Под «пламенем» и «трубой» имею в виду подземную активность. С высоты орлиного полёта каждому было видно, что части света, исключая Антарктику, сплываются в нечто вроде архипелага или цветка с лепестками неправильной формы.
Сердцевина – то, что издревле полагалось Атлантидой – пребывала в руинах и запустении, однако семя, перелетая через узкие проливы, падало на отдохнувшую, небывало плодородную почву и тотчас двигалось в рост.
А бывший шестой континент, который смотрелся будто лист одичавшей розы, стремительно сбрасывал лёд и покрывался низким цветущим кустарником.
Круг тех, с кем меня соединяли дружеские узы, походил на срез иного дерева: извне расширялся, однако внутри образовывались пустоты. Навсегда ушла дама Асия, передав своё ремесло в руки вечнозелёной Марии и двух её дочерей. Леонтин увлёксярработой с живым и неживым до такой степени, что заселил собой Атлантиду. Гарри и Амадей составили, как они выражались, экзотическую пару и уехали на гряду Трэмвэй – им показалось весьма интересным общаться с императорскими пингвинами и наблюдать процесс акклиматизации этих романтиков полярной ночи.

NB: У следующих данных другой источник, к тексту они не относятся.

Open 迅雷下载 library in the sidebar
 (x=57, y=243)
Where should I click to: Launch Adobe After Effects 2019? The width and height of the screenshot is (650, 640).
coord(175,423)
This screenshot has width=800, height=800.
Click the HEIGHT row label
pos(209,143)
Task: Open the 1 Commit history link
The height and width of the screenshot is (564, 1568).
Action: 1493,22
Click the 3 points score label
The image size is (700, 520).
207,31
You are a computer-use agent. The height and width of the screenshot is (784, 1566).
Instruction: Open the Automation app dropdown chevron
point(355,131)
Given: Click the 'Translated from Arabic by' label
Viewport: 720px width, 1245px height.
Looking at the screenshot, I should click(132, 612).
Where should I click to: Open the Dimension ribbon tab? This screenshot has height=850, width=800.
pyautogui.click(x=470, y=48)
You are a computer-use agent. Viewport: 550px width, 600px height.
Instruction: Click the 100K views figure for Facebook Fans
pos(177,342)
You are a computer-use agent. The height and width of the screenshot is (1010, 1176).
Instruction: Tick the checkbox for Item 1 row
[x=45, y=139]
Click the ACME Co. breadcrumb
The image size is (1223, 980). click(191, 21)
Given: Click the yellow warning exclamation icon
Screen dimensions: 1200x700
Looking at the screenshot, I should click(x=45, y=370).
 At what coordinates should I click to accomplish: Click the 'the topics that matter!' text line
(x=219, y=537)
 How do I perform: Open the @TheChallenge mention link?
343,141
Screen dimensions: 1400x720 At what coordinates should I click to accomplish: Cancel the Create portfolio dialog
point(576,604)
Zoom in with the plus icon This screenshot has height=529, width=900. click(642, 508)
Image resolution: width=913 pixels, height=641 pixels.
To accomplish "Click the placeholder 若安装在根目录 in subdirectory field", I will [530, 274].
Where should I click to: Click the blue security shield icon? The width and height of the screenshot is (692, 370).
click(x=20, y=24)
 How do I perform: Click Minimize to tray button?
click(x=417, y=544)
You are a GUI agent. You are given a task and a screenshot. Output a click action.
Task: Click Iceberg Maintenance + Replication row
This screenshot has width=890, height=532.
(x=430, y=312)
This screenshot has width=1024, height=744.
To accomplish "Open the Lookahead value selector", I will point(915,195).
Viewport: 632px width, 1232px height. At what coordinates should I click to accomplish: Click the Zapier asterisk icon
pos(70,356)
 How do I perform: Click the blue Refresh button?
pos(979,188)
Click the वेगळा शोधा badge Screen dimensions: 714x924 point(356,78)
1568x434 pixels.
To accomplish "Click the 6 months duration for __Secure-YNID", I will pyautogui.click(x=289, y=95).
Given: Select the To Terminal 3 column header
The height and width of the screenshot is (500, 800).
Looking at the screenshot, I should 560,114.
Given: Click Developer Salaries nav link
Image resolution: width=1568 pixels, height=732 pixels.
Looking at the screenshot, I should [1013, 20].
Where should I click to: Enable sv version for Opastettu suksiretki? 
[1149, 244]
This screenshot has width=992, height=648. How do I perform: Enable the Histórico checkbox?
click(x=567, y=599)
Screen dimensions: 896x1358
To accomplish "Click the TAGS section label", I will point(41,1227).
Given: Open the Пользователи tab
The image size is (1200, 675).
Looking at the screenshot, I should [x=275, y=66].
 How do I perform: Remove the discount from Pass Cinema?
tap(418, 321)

Волк Иоганн решил отправиться на Тенерифе и отдать себя драконову дереву – так его увлекла невероятная живописность кроны, в которой ветви переплетались наподобие короны, и багряный оттенок сока. Это затруднительно для нас, ибо мы не умираем в полном смысле этого слова, однако при наличии доброй воли, соединённой с волей принимающего нас древа, вполне возможно. Вульфрин, верный оруженосец Львёнка, остепенился, выявил, наконец, в себе задатки андрогина и оброс чем-то похожим на семью (в порядке живой очереди – две жены, три мужа и великое множество детей, которые обожают друг дружку). Беттина с восторгом играла роль бабушки – при родных и заодно при сводной внучке. Ибо Сэлви перестала изображать из себя аутистку, хотя по-прежнему была привязана к своим деревьям и поляне, как все гамадриады. Отходить от них, по её словам, могла не более чем на километр: начиналось что-то вроде лёгкой астмы, и Абсаль сразу начинала тревожиться за жизнь единственной дочери.
Криптомерия Сэлви (повторюсь, название условное) каждый год поднимала стропила своей кровли примерно на метр и ныне представляла собой величественное строение с колоннами. В центре него было нечто вроде изысканного дамского будуара, Вход в виде узкой щели имел как бы отполированные края, внутри него постепенно скапливалась изящная мебель и наряды удивительной красоты.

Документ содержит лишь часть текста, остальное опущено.